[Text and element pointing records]
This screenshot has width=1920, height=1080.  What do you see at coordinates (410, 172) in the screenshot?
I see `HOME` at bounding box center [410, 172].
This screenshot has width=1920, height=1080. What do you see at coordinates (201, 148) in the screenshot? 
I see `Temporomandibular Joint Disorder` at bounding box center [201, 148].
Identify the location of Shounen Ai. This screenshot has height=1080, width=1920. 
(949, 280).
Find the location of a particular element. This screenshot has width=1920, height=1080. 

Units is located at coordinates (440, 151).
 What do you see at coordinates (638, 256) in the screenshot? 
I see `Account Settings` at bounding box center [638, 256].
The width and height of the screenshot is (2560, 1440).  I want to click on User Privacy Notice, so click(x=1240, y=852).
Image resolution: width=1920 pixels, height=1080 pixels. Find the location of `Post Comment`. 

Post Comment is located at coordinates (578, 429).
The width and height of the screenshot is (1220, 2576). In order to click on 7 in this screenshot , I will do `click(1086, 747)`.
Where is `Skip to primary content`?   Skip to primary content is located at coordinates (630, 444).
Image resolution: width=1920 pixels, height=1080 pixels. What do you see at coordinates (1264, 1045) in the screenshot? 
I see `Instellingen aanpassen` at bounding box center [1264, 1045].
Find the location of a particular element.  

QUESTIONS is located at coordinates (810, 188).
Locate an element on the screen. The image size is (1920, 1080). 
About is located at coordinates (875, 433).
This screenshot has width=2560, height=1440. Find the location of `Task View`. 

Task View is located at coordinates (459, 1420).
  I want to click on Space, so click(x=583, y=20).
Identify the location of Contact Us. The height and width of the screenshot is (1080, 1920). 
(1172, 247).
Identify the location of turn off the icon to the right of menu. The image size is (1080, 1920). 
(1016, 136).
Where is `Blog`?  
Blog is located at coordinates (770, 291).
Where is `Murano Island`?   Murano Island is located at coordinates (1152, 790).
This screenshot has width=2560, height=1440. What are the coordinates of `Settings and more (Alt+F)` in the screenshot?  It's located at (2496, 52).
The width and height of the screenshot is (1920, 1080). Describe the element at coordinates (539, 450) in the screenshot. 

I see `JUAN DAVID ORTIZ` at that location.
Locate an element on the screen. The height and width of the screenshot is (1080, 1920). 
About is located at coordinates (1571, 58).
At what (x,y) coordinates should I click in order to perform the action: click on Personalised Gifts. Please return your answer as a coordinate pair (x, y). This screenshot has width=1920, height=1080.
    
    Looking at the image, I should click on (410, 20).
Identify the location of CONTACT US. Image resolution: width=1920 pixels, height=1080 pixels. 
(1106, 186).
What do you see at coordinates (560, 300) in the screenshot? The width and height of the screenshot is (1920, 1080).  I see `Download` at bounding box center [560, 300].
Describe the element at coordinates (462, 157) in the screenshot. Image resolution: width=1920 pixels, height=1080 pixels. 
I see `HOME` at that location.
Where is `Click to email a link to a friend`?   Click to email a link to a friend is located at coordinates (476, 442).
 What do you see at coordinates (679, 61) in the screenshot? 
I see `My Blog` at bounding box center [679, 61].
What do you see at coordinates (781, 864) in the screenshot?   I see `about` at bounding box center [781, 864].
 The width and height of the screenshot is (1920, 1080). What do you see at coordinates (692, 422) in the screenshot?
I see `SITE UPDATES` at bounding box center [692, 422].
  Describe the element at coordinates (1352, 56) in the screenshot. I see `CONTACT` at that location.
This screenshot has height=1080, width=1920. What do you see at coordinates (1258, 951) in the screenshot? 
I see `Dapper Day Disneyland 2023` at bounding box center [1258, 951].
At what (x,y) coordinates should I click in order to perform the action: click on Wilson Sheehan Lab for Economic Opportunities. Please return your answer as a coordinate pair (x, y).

TASK: Format the lines above as a JSON list of strings, with one string for each line and no entries for blank lines.

RESPONSE:
[
  "This screenshot has width=1920, height=1080.  What do you see at coordinates (410, 172) in the screenshot?",
  "I see `HOME` at bounding box center [410, 172].",
  "This screenshot has width=1920, height=1080. What do you see at coordinates (201, 148) in the screenshot? ",
  "I see `Temporomandibular Joint Disorder` at bounding box center [201, 148].",
  "Identify the location of Shounen Ai. This screenshot has height=1080, width=1920. ",
  "(949, 280).",
  "Find the location of a particular element. This screenshot has width=1920, height=1080. ",
  "Units is located at coordinates (440, 151).",
  " What do you see at coordinates (638, 256) in the screenshot? ",
  "I see `Account Settings` at bounding box center [638, 256].",
  "The width and height of the screenshot is (2560, 1440).  I want to click on User Privacy Notice, so click(x=1240, y=852).",
  "Image resolution: width=1920 pixels, height=1080 pixels. Find the location of `Post Comment`. ",
  "Post Comment is located at coordinates (578, 429).",
  "The width and height of the screenshot is (1220, 2576). In order to click on 7 in this screenshot , I will do `click(1086, 747)`.",
  "Where is `Skip to primary content`?   Skip to primary content is located at coordinates (630, 444).",
  "Image resolution: width=1920 pixels, height=1080 pixels. What do you see at coordinates (1264, 1045) in the screenshot? ",
  "I see `Instellingen aanpassen` at bounding box center [1264, 1045].",
  "Find the location of a particular element.  ",
  "QUESTIONS is located at coordinates (810, 188).",
  "Locate an element on the screen. The image size is (1920, 1080). ",
  "About is located at coordinates (875, 433).",
  "This screenshot has width=2560, height=1440. Find the location of `Task View`. ",
  "Task View is located at coordinates (459, 1420).",
  "  I want to click on Space, so click(x=583, y=20).",
  "Identify the location of Contact Us. The height and width of the screenshot is (1080, 1920). ",
  "(1172, 247).",
  "Identify the location of turn off the icon to the right of menu. The image size is (1080, 1920). ",
  "(1016, 136).",
  "Where is `Blog`?  ",
  "Blog is located at coordinates (770, 291).",
  "Where is `Murano Island`?   Murano Island is located at coordinates (1152, 790).",
  "This screenshot has width=2560, height=1440. What are the coordinates of `Settings and more (Alt+F)` in the screenshot?  It's located at (2496, 52).",
  "The width and height of the screenshot is (1920, 1080). Describe the element at coordinates (539, 450) in the screenshot. ",
  "I see `JUAN DAVID ORTIZ` at that location.",
  "Locate an element on the screen. The height and width of the screenshot is (1080, 1920). ",
  "About is located at coordinates (1571, 58).",
  "At what (x,y) coordinates should I click in order to perform the action: click on Personalised Gifts. Please return your answer as a coordinate pair (x, y). This screenshot has width=1920, height=1080.",
  "    Looking at the image, I should click on (410, 20).",
  "Identify the location of CONTACT US. Image resolution: width=1920 pixels, height=1080 pixels. ",
  "(1106, 186).",
  "What do you see at coordinates (560, 300) in the screenshot? The width and height of the screenshot is (1920, 1080).  I see `Download` at bounding box center [560, 300].",
  "Describe the element at coordinates (462, 157) in the screenshot. Image resolution: width=1920 pixels, height=1080 pixels. ",
  "I see `HOME` at that location.",
  "Where is `Click to email a link to a friend`?   Click to email a link to a friend is located at coordinates (476, 442).",
  " What do you see at coordinates (679, 61) in the screenshot? ",
  "I see `My Blog` at bounding box center [679, 61].",
  "What do you see at coordinates (781, 864) in the screenshot?   I see `about` at bounding box center [781, 864].",
  " The width and height of the screenshot is (1920, 1080). What do you see at coordinates (692, 422) in the screenshot?",
  "I see `SITE UPDATES` at bounding box center [692, 422].",
  "  Describe the element at coordinates (1352, 56) in the screenshot. I see `CONTACT` at that location.",
  "This screenshot has height=1080, width=1920. What do you see at coordinates (1258, 951) in the screenshot? ",
  "I see `Dapper Day Disneyland 2023` at bounding box center [1258, 951].",
  "At what (x,y) coordinates should I click in order to perform the action: click on Wilson Sheehan Lab for Economic Opportunities. Please return your answer as a coordinate pair (x, y)."
]